アナフィラキシーが従来型のワクチンと比べてやや多い印象はあるのと、接種後、特に2回目接種の翌日は発熱・頭痛・全身倦怠感が出る人はかなり多いです。
しかし、安全性に今のところどうやら大きな問題はなさそうです。
接種後数日以内の死亡や脳出血などの報告はありますが決して多くはなく、それらの症状とワクチン接種との因果関係もはっきりしていません。

○長期安全性は全く不明

長期の安全性は長期間経たないとわかりません。
例えば10年後には「とても安全なワクチンです」と言えるようになっているかもしれませんが、打った人がみんな、とんでもない副反応に悩まされている可能性もないとは言えません。
逆に、10年後には、たくさんの素晴らしい効用があるからみんなぜひ打ちましょう、赤ちゃんにも積極的にうちましょう、となっている可能性もあります。
現時点でそれは全くわかりません。

○効果は、少なくとも短期的には、ある程度はありそう。長期的には不明。

提示データ:
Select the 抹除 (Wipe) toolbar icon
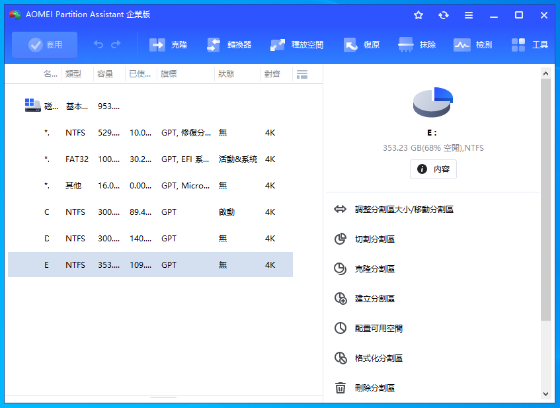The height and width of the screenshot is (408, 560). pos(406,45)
* * *
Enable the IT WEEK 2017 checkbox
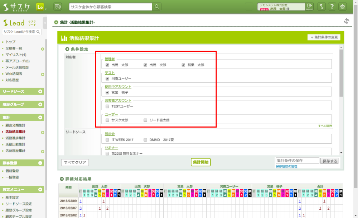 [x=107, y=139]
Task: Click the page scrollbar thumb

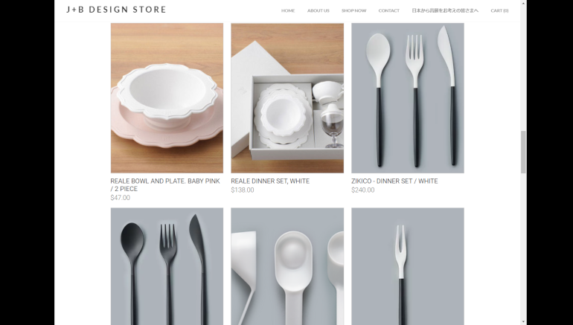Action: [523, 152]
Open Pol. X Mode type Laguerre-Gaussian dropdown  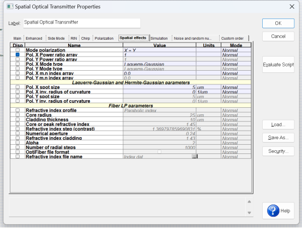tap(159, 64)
* * *
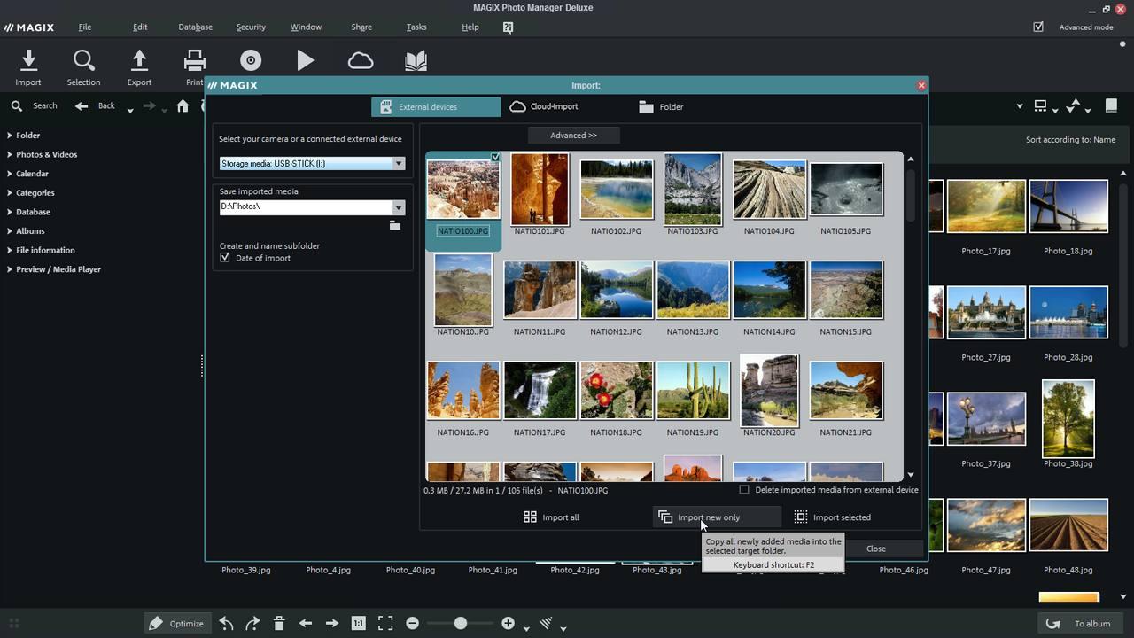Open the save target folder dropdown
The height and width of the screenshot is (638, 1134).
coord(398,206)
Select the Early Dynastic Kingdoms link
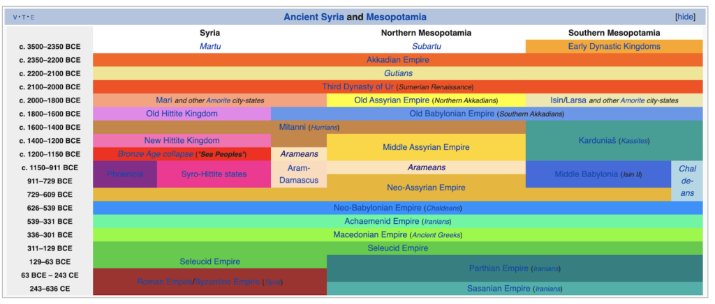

作業指示:
[1] 文書の抜粋でワクチン接種後に見られたものとして挙げられている症状や事象を、すべて列挙してください。
[2] 文書の抜粋に基づき、次の問いに答えてください。
(a) 発熱・頭痛・全身倦怠感が出る人が特に多いのは、いつですか。
(b) 将来の見通しを述べる例で、何年後が挙げられていますか。
(c) 効果について、短期的にはどうだと述べられていますか。

課題別の結果:
[1] アナフィラキシー、発熱、頭痛、全身倦怠感、死亡、脳出血

[2]
(a) 2回目接種の翌日です。
(b) 10年後です。
(c) 少なくとも短期的には、ある程度はありそうだと述べられています。